28 décembre 2019

Sophie, telle

Trois fois

                    Je n'avais pas du tout aimé Quand le diable sortit de la salle de bain. D'ailleurs je m'en suis débarrassé très vite. Voir Les malheurs de Sophie .Je n'aurais jamais acheté Trois fois la fin du monde. Nous en serions restés là si une amie ne me l'avait laissé dans les mains, me disant que ça se lisait vite,. Alors pourquoi pas? Résultat: pas si mal, curieusement organisé en trois parties très dissymétriques, mais pas si mal. Enfin n'exagérons rien.

                   La première fin du monde, à mon avis, on peut la sauter, une cinquantaine de pages sur l'univers carcéral.
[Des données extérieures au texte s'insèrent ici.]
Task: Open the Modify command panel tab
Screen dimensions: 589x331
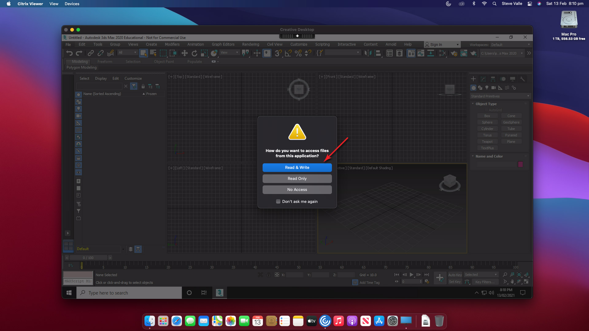Action: click(x=483, y=79)
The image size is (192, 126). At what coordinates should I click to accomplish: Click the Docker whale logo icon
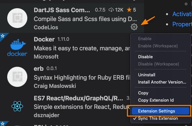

J'en ai marre de la prison à la télé, au cinéma, dans les livres. Joseph Kamal y a atterri après un braquage qui a mal tourné. Divry s'y complait dans le sordide et la surenchère. C'est facile et somme toute assez moche. Tant pis pour Joseph. Mais il en est sauvé par une deuxième fin du monde, qui ne court que sur quelques pages et qui raconte la catastrophe, très sobrement.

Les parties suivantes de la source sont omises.